(Records for processing)

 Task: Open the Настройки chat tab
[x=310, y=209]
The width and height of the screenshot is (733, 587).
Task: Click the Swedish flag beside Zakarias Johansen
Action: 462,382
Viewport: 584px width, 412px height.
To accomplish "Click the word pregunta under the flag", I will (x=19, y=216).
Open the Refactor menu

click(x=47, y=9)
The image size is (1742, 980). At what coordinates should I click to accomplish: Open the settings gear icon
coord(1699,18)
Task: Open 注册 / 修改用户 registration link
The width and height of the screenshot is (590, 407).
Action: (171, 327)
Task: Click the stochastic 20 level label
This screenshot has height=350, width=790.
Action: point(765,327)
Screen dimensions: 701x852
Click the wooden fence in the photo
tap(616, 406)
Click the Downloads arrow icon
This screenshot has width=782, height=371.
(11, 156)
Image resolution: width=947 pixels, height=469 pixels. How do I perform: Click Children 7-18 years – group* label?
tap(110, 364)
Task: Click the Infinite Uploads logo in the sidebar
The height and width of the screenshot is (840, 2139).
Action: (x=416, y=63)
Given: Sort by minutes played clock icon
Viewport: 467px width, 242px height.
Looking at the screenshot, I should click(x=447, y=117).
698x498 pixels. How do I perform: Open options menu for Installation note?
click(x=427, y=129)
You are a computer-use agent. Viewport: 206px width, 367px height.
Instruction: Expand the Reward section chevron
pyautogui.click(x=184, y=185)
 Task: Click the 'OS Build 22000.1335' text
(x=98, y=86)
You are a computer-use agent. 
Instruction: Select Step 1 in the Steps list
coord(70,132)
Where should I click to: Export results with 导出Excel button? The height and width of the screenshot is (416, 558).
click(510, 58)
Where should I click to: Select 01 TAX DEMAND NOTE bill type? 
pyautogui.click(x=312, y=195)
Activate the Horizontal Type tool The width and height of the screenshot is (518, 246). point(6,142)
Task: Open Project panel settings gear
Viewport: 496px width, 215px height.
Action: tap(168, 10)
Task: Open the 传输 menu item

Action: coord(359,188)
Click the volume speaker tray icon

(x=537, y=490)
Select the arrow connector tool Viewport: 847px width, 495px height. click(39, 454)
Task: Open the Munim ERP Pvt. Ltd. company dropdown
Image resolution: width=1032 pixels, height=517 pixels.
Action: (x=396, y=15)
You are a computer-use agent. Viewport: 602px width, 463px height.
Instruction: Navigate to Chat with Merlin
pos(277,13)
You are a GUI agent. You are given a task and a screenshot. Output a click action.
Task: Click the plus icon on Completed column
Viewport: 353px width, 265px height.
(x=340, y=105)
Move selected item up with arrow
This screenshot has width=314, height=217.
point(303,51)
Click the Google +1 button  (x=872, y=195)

(End Records for processing)

▶ **The task**
Scan the entries above for the word "computer". Report the lines that hold it.

▶ **Answer space**
You are a computer-use agent. Viewport: 206px width, 367px height.
You are a computer-use agent. 
You are a computer-use agent. Viewport: 602px width, 463px height.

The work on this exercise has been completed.